妻の宣子が2003年に亡くなると、日比野は、不眠や原因不明の頭痛に悩まされ、抑うつにも陥った。日比野は暗闇が大嫌いだ。特に宣子の死後は、夜も電気をこうこうとつけたまま寝た。ぐっすり眠っている様子を見て、同居する裕子がそっと電気を消そうとすると、日比野は瞬時に目を覚まし「消すな!」と声を上げた。部屋の外にある水道の蛇口も開けっ放しだった。ガマで水を求め続けた日比野は、水の音を聞くと安心できたのかもしれない。

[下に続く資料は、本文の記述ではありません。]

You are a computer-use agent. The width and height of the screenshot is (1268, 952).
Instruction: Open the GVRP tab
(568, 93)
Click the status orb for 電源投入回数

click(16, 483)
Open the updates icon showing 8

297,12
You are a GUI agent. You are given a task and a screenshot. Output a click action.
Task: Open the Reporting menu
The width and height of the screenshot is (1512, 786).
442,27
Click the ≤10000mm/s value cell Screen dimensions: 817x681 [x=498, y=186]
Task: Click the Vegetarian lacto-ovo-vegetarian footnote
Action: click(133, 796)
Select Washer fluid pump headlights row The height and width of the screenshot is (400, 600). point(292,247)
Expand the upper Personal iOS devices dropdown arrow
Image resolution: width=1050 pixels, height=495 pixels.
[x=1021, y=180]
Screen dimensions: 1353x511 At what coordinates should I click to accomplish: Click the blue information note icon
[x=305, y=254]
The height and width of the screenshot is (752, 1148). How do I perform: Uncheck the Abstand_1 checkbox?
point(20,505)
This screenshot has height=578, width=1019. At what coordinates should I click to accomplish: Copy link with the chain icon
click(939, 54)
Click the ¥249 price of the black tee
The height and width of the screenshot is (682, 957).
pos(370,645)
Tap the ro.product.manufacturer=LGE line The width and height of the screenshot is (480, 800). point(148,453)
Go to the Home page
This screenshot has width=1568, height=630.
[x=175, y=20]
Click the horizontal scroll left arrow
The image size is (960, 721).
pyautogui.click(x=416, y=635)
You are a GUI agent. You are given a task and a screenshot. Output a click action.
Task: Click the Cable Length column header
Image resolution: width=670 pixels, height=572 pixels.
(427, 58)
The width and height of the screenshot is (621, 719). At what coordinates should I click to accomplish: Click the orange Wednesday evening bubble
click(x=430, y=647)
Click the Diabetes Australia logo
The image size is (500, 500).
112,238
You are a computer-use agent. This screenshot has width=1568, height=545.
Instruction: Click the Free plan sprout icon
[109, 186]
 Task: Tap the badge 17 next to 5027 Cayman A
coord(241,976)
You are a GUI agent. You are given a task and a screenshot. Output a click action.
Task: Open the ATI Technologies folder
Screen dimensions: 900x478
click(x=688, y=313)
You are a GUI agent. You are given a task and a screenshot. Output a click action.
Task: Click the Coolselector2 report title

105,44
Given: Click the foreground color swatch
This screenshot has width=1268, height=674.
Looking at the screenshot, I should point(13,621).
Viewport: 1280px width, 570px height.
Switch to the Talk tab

晩年は、近くに住む次女の糸子(74)と、同居する裕子が、日比野の日常を支えた。同じ愛知県内に住む四女の桂子(71)は講演などに同行し、秘書役を務めた。沖縄戦について集会や取材で体験を語った日の夜は、日比野は必ずうなされた。
神奈川県藤沢市に住む五女のたづ江(69)は、毎晩7時頃に日比野に電話するのが役目だった。
「なぜあんなにムキになって殺したのか」
日比野が亡くなる1年ほど前のことだ。たづ江に電話をかけてきた日比野が電話口でボソボソと話し始めた。「この指1本で何人を殺してきたのだろう」と。そして、「寝転びながら、今日は(引き金を引いた)人さし指を眺め、1日中考えていた」と言葉を継いだ。たづ江は、日比野が抱えてきた心の痛みに触れた気がした。
「なんであんなにムキになって殺したんだろう」「個人的な恨みはないのに、あの人たちにも家族がいただろうに」。毎晩電話をする娘に、日比野は集会などでは語らない言葉を吐露した。「父の痛みの原点は、ガマの中で死んでいった人たちを救えなかったことと、戦争の相手の中国人、米国人を殺したことの2つがあったのではないか」とたづ江は語る。
次女の糸子は「父は暴力を振るうことなく、愛情をもって私たちを育ててくれた。だけど、どこかで自分だけ幸せになってはいけないという思いがあったように感じる」と述懐する。正月に家族で集まってワイワイ盛り上がっていると、日比野がすーっと自分の部屋に引っ込んでしまうことがよくあったという。